• [ACTION ITEM]
Starting with the line that contains "Instruction: Click the 本科批 section header row" and ending with the last line of the entries, repeat exactly those lines and nothing else, pictures excluded.

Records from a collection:
==============================

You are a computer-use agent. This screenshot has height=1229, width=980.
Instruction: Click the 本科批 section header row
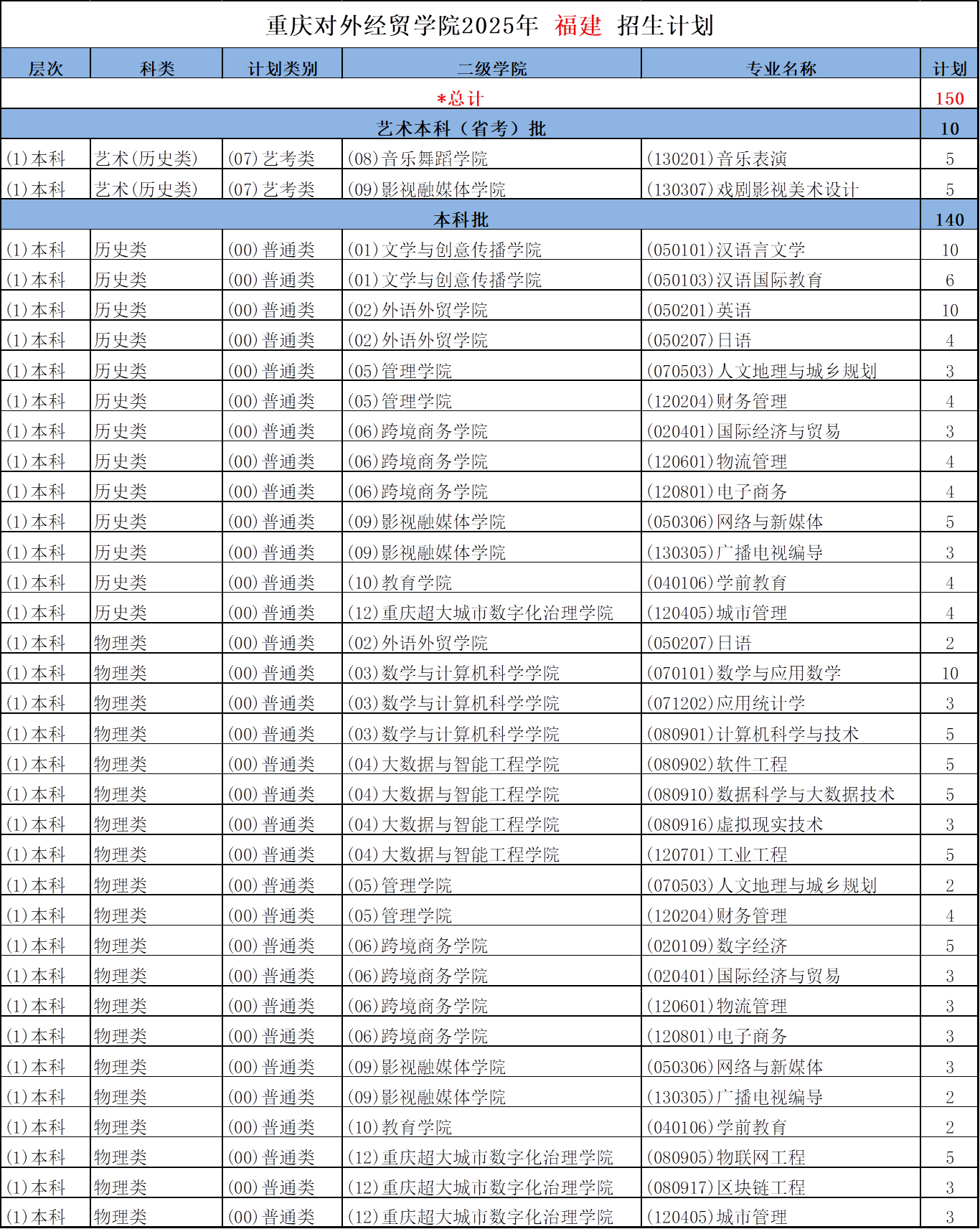[461, 220]
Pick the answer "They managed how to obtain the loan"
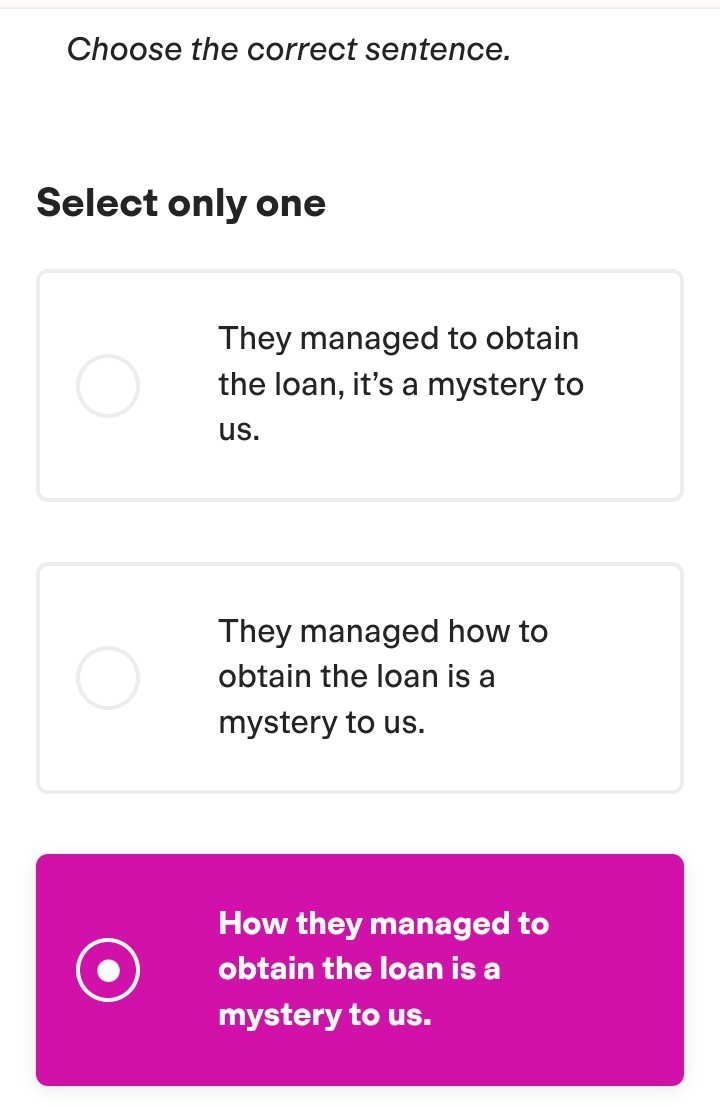The image size is (720, 1107). point(382,677)
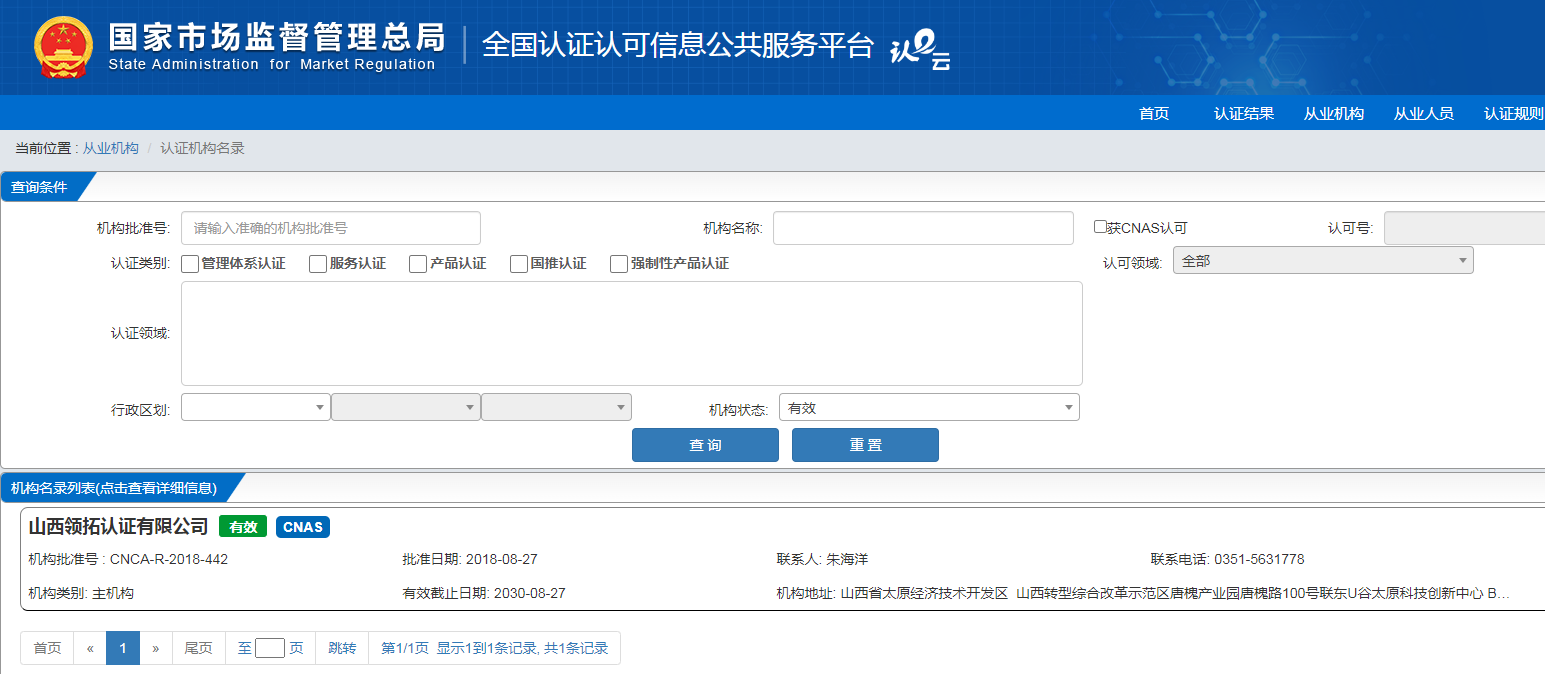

==============================

• [COMPLETED TASK]
Instruction: Click the 本科批 section header row
[461, 220]
Pick the answer "They managed how to obtain the loan"
The image size is (720, 1107). point(382,677)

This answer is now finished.